··· Input data ···

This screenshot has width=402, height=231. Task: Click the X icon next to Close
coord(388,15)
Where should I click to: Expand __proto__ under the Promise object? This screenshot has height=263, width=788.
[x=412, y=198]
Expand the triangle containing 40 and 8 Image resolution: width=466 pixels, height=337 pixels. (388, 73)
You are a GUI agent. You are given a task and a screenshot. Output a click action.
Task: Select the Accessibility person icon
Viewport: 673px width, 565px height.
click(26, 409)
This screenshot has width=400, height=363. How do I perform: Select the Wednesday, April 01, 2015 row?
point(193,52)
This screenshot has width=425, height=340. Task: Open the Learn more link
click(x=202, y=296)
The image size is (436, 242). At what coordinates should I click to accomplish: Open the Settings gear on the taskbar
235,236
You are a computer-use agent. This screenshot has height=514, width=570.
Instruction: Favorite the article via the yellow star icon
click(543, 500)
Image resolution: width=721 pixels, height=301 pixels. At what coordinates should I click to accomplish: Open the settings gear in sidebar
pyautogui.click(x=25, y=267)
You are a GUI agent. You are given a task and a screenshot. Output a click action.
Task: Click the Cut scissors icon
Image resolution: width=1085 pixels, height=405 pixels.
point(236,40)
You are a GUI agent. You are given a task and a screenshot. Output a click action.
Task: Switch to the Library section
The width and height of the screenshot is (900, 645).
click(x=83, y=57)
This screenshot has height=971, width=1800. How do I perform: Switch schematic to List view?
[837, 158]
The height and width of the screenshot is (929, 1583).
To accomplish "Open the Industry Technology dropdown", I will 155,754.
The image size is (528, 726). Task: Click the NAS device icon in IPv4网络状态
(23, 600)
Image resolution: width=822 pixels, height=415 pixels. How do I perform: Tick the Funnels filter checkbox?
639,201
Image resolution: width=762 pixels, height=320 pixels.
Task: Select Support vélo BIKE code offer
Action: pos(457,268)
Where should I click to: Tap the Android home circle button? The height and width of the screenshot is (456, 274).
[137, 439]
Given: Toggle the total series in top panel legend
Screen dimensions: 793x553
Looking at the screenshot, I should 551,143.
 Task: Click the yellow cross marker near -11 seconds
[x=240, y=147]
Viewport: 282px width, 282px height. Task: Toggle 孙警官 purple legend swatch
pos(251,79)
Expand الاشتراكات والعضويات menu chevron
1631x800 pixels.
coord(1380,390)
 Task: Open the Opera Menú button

···

Return every entry exactly.

This screenshot has width=402, height=231. Task: Click the X icon next to Close
coord(388,15)
Where should I click to: Expand __proto__ under the Promise object? This screenshot has height=263, width=788.
[x=412, y=198]
Expand the triangle containing 40 and 8 Image resolution: width=466 pixels, height=337 pixels. (388, 73)
You are a GUI agent. You are given a task and a screenshot. Output a click action.
Task: Select the Accessibility person icon
Viewport: 673px width, 565px height.
click(26, 409)
This screenshot has width=400, height=363. How do I perform: Select the Wednesday, April 01, 2015 row?
point(193,52)
This screenshot has width=425, height=340. Task: Open the Learn more link
click(x=202, y=296)
The image size is (436, 242). At what coordinates should I click to accomplish: Open the Settings gear on the taskbar
235,236
You are a computer-use agent. This screenshot has height=514, width=570.
Instruction: Favorite the article via the yellow star icon
click(543, 500)
Image resolution: width=721 pixels, height=301 pixels. At what coordinates should I click to accomplish: Open the settings gear in sidebar
pyautogui.click(x=25, y=267)
You are a GUI agent. You are given a task and a screenshot. Output a click action.
Task: Click the Cut scissors icon
Image resolution: width=1085 pixels, height=405 pixels.
point(236,40)
You are a GUI agent. You are given a task and a screenshot. Output a click action.
Task: Switch to the Library section
The width and height of the screenshot is (900, 645).
click(x=83, y=57)
This screenshot has height=971, width=1800. How do I perform: Switch schematic to List view?
[837, 158]
The height and width of the screenshot is (929, 1583).
To accomplish "Open the Industry Technology dropdown", I will 155,754.
The image size is (528, 726). Task: Click the NAS device icon in IPv4网络状态
(23, 600)
Image resolution: width=822 pixels, height=415 pixels. How do I perform: Tick the Funnels filter checkbox?
639,201
Image resolution: width=762 pixels, height=320 pixels.
Task: Select Support vélo BIKE code offer
Action: pos(457,268)
Where should I click to: Tap the Android home circle button? The height and width of the screenshot is (456, 274).
[137, 439]
Given: Toggle the total series in top panel legend
Screen dimensions: 793x553
Looking at the screenshot, I should 551,143.
 Task: Click the yellow cross marker near -11 seconds
[x=240, y=147]
Viewport: 282px width, 282px height. Task: Toggle 孙警官 purple legend swatch
pos(251,79)
Expand الاشتراكات والعضويات menu chevron
1631x800 pixels.
coord(1380,390)
 Task: Open the Opera Menú button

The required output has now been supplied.